■ **PROVIDED RECORDS**:
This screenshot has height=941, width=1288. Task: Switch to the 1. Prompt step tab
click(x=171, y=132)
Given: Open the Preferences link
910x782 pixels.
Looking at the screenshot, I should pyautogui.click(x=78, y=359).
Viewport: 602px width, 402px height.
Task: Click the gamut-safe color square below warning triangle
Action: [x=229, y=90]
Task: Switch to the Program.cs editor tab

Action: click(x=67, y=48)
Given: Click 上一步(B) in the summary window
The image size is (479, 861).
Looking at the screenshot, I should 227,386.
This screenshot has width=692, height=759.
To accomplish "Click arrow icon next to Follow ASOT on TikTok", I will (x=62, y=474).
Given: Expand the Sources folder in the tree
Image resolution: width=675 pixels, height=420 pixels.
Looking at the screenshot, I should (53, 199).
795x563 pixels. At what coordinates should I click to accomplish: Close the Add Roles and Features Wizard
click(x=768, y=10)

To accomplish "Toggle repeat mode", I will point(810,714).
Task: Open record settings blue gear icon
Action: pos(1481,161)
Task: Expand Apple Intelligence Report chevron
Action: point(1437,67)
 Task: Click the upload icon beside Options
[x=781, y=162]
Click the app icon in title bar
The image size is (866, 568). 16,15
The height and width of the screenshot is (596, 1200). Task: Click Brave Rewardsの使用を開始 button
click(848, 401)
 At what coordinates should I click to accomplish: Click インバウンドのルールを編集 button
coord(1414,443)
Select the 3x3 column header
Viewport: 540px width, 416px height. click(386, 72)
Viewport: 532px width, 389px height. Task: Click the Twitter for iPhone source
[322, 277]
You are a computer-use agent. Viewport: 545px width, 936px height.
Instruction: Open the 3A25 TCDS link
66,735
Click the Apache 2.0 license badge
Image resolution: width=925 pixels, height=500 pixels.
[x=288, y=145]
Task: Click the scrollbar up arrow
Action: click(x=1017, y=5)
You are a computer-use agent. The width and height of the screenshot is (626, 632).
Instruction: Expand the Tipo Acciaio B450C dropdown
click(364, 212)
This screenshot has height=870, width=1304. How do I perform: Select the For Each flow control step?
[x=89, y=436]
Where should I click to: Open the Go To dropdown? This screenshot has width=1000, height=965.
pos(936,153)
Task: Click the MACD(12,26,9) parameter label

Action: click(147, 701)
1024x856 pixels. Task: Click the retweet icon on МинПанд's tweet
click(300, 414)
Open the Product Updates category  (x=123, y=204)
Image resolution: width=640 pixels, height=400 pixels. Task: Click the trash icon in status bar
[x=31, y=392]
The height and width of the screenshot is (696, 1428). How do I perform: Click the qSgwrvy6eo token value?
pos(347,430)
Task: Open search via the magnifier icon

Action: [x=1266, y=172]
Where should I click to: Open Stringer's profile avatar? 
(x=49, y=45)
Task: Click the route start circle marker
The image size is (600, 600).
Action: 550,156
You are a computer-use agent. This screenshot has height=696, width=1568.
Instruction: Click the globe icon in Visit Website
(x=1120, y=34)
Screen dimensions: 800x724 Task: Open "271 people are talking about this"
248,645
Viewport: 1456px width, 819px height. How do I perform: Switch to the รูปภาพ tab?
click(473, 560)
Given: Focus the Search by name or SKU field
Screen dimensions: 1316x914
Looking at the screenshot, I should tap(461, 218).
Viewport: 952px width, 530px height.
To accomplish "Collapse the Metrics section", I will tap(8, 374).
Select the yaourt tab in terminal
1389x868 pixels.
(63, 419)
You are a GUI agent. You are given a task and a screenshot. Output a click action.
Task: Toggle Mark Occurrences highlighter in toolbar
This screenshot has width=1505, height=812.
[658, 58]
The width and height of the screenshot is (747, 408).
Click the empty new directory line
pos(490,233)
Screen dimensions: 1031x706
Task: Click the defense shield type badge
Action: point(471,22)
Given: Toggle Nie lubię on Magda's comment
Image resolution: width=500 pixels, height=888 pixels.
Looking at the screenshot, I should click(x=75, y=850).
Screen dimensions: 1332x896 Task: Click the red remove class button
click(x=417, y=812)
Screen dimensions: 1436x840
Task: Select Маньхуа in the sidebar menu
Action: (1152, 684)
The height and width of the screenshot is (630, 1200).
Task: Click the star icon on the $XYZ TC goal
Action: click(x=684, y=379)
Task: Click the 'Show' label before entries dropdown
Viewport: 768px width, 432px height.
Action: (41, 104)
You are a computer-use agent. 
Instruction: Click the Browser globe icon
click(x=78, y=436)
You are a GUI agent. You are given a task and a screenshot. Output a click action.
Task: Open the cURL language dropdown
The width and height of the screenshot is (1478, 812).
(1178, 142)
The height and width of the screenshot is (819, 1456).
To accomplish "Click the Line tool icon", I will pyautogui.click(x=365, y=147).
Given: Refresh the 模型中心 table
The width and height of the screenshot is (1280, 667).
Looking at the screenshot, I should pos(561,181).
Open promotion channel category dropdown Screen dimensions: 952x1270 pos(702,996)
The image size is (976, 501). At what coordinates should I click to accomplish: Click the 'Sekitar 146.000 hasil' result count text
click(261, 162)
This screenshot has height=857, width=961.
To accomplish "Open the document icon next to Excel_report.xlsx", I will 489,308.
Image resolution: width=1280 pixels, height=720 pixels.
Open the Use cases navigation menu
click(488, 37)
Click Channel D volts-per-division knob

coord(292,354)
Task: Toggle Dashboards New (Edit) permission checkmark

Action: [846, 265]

■ **INSTRUCTION**: Could you repeat all of the material above, substituting "desktop assistant" for "computer-use agent" and leaving everything else unchanged?

■ **EXERCISE SOLUTION**:
This screenshot has height=941, width=1288. Task: Switch to the 1. Prompt step tab
click(x=171, y=132)
Given: Open the Preferences link
910x782 pixels.
Looking at the screenshot, I should pyautogui.click(x=78, y=359).
Viewport: 602px width, 402px height.
Task: Click the gamut-safe color square below warning triangle
Action: [x=229, y=90]
Task: Switch to the Program.cs editor tab

Action: click(x=67, y=48)
Given: Click 上一步(B) in the summary window
The image size is (479, 861).
Looking at the screenshot, I should 227,386.
This screenshot has width=692, height=759.
To accomplish "Click arrow icon next to Follow ASOT on TikTok", I will (x=62, y=474).
Given: Expand the Sources folder in the tree
Image resolution: width=675 pixels, height=420 pixels.
Looking at the screenshot, I should (53, 199).
795x563 pixels. At what coordinates should I click to accomplish: Close the Add Roles and Features Wizard
click(x=768, y=10)

To accomplish "Toggle repeat mode", I will point(810,714).
Task: Open record settings blue gear icon
Action: pos(1481,161)
Task: Expand Apple Intelligence Report chevron
Action: point(1437,67)
 Task: Click the upload icon beside Options
[x=781, y=162]
Click the app icon in title bar
The image size is (866, 568). 16,15
The height and width of the screenshot is (596, 1200). Task: Click Brave Rewardsの使用を開始 button
click(848, 401)
 At what coordinates should I click to accomplish: Click インバウンドのルールを編集 button
coord(1414,443)
Select the 3x3 column header
Viewport: 540px width, 416px height. click(386, 72)
Viewport: 532px width, 389px height. Task: Click the Twitter for iPhone source
[322, 277]
You are a desktop assistant. Viewport: 545px width, 936px height.
Instruction: Open the 3A25 TCDS link
66,735
Click the Apache 2.0 license badge
Image resolution: width=925 pixels, height=500 pixels.
[x=288, y=145]
Task: Click the scrollbar up arrow
Action: click(x=1017, y=5)
You are a desktop assistant. The width and height of the screenshot is (626, 632).
Instruction: Expand the Tipo Acciaio B450C dropdown
click(364, 212)
This screenshot has height=870, width=1304. How do I perform: Select the For Each flow control step?
[x=89, y=436]
Where should I click to: Open the Go To dropdown? This screenshot has width=1000, height=965.
pos(936,153)
Task: Click the MACD(12,26,9) parameter label

Action: click(147, 701)
1024x856 pixels. Task: Click the retweet icon on МинПанд's tweet
click(300, 414)
Open the Product Updates category  (x=123, y=204)
Image resolution: width=640 pixels, height=400 pixels. Task: Click the trash icon in status bar
[x=31, y=392]
The height and width of the screenshot is (696, 1428). How do I perform: Click the qSgwrvy6eo token value?
pos(347,430)
Task: Open search via the magnifier icon

Action: [x=1266, y=172]
Where should I click to: Open Stringer's profile avatar? 
(x=49, y=45)
Task: Click the route start circle marker
The image size is (600, 600).
Action: 550,156
You are a desktop assistant. This screenshot has height=696, width=1568.
Instruction: Click the globe icon in Visit Website
(x=1120, y=34)
Screen dimensions: 800x724 Task: Open "271 people are talking about this"
248,645
Viewport: 1456px width, 819px height. How do I perform: Switch to the รูปภาพ tab?
click(473, 560)
Given: Focus the Search by name or SKU field
Screen dimensions: 1316x914
Looking at the screenshot, I should tap(461, 218).
Viewport: 952px width, 530px height.
To accomplish "Collapse the Metrics section", I will tap(8, 374).
Select the yaourt tab in terminal
1389x868 pixels.
(63, 419)
You are a GUI agent. You are given a task and a screenshot. Output a click action.
Task: Toggle Mark Occurrences highlighter in toolbar
This screenshot has width=1505, height=812.
[658, 58]
The width and height of the screenshot is (747, 408).
Click the empty new directory line
pos(490,233)
Screen dimensions: 1031x706
Task: Click the defense shield type badge
Action: point(471,22)
Given: Toggle Nie lubię on Magda's comment
Image resolution: width=500 pixels, height=888 pixels.
Looking at the screenshot, I should click(x=75, y=850).
Screen dimensions: 1332x896 Task: Click the red remove class button
click(x=417, y=812)
Screen dimensions: 1436x840
Task: Select Маньхуа in the sidebar menu
Action: (1152, 684)
The height and width of the screenshot is (630, 1200).
Task: Click the star icon on the $XYZ TC goal
Action: click(x=684, y=379)
Task: Click the 'Show' label before entries dropdown
Viewport: 768px width, 432px height.
Action: (41, 104)
You are a desktop assistant. 
Instruction: Click the Browser globe icon
click(x=78, y=436)
You are a GUI agent. You are given a task and a screenshot. Output a click action.
Task: Open the cURL language dropdown
The width and height of the screenshot is (1478, 812).
(1178, 142)
The height and width of the screenshot is (819, 1456).
To accomplish "Click the Line tool icon", I will pyautogui.click(x=365, y=147).
Given: Refresh the 模型中心 table
The width and height of the screenshot is (1280, 667).
Looking at the screenshot, I should pos(561,181).
Open promotion channel category dropdown Screen dimensions: 952x1270 pos(702,996)
The image size is (976, 501). At what coordinates should I click to accomplish: Click the 'Sekitar 146.000 hasil' result count text
click(261, 162)
This screenshot has height=857, width=961.
To accomplish "Open the document icon next to Excel_report.xlsx", I will 489,308.
Image resolution: width=1280 pixels, height=720 pixels.
Open the Use cases navigation menu
click(488, 37)
Click Channel D volts-per-division knob

coord(292,354)
Task: Toggle Dashboards New (Edit) permission checkmark

Action: [846, 265]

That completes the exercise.